3. As for U. S. Life, the record shows without dispute that the last potentially compensable claim during the U. S. Life policy period was on April 4, 1975. Under the policy- appellants had 90 days from that date in which to file their notice of claim, and they had three additional years in which to file suit (July 3, 1978). However, service was not perfected until October 9, 1978, or approximately three months after the running of the limitation period contained in the policy.

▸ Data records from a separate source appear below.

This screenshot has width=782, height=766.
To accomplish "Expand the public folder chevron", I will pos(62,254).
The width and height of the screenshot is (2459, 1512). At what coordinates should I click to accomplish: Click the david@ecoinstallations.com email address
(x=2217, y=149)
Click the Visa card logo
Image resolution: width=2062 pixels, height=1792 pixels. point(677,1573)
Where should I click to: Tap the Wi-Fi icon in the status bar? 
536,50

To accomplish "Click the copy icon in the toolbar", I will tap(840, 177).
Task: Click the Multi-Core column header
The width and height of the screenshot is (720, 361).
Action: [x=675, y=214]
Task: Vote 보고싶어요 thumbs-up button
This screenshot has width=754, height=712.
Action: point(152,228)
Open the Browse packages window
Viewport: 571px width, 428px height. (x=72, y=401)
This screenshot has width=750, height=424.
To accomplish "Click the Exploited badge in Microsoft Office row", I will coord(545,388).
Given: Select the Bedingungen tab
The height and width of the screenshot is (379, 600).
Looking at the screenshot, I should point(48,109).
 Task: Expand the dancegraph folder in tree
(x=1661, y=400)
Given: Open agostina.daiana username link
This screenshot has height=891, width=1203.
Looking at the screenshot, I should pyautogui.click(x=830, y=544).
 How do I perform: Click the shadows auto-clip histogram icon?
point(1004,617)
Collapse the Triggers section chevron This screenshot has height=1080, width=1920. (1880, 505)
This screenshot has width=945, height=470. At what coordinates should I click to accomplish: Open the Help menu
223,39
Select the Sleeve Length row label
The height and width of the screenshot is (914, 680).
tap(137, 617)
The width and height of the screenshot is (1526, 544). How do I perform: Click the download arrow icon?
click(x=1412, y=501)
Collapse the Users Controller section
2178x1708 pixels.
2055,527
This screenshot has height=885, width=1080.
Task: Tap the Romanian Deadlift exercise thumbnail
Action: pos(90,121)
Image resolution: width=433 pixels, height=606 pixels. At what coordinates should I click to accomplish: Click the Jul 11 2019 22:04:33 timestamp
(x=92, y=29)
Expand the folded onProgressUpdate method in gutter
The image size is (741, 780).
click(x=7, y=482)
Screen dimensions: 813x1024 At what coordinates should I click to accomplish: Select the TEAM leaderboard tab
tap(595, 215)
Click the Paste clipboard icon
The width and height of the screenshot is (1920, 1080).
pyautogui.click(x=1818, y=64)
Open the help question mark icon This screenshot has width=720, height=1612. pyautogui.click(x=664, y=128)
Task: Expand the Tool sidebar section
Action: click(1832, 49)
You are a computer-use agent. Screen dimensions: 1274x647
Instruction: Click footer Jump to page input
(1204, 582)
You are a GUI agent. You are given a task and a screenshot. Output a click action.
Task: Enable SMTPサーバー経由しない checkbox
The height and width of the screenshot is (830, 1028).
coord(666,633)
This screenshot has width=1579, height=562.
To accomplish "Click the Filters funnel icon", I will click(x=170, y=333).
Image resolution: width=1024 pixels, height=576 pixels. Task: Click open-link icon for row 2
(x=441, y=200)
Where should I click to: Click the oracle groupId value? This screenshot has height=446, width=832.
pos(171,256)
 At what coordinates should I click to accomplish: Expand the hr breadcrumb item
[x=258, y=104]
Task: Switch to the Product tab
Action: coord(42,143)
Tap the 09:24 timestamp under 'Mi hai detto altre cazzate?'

The statute of limitation is tolled by the commencement of a civil action at law. OCGA 9-11-4
(c) (Code Ann. 81A-104) requires that service of a complaint shall be made within five days of the filing of the complaint. If an action is filed within the period of limitation, but not served upon the defendant within five days or within the limitation period, plaintiff must establish that service was made in a reasonable and diligent manner in an attempt to insure that proper service is made as quickly as possible. If reasonable and diligent efforts are not made to insure proper service as quickly as possible, plaintiff is guilty of laches, and in such case, service will not relate back to the time of the filing of the complaint for the purpose of tolling the statute of limitation. Smith v. Griggs, 164 Ga. App. 15 (296 SE2d 87)
; Childs v. Catlin, 134 Ga. App. 778 (216 SE2d 360)
In Smith, supra, it was determined that a delay of 56 days following the filing of the suit constituted an unreasonable delay subjecting the plaintiff to laches and requiring dismissal of the complaint on the grounds of the statute of limitation. "The plaintiff has the burden of showing lack of fault." Smith, supra, p. 18. In the present case, the appellants have produced no evidence whatsoever indicating due diligence or lack of fault in perfecting service upon U. S. Life, despite the fact that service was not perfected on U. S. Life until 101 days from the date of the filing of the complaint and after the running of the statute of limitation. Consequently, the record shows no genuine issue of material fact as to the lack of diligence by the Bowmans in perfecting service upon U. S. Life within a reasonable time following the filing of the complaint, and mandates judgment in favor of U. S. Life on this ground.
The Bowmans argue that the three-year limitation period was waived by U. S. Life through its initial denial of coverage for the Bowmans' claims. This contention is without merit. The record contains no evidence of any express or implied waiver of this specific policy provision by U. S. Life. The Bowmans have proceeded in this action on the basis of the policy. "[I]f the source of the right claimed has evolved from the written contract of insurance, the limitations contained in it supersede any other general statutory limitations." Modern Carpet Indus. v. Factory Ins. Assn., 125 Ga. App. 150
, 152 (186 SE2d 586
). U. S. Life did nothing to prevent the filing of suit within the appropriate time. The denial of any claim generally constitutes notice to the insured that he must pursue his legal remedies under the policy. Id., p. 151. Mr. Bowman admittedly obtained a copy of the 3/33 policy booklet explaining coverage and claim procedures well within the contractual limitation period. In fact, the Bowmans did file this action within the contractual limitation period. However, they have produced no evidence upon which the trial court could have concluded that the delay in service was reasonable.
Stephen F. Carley, Robert D. Feagin, for appellees.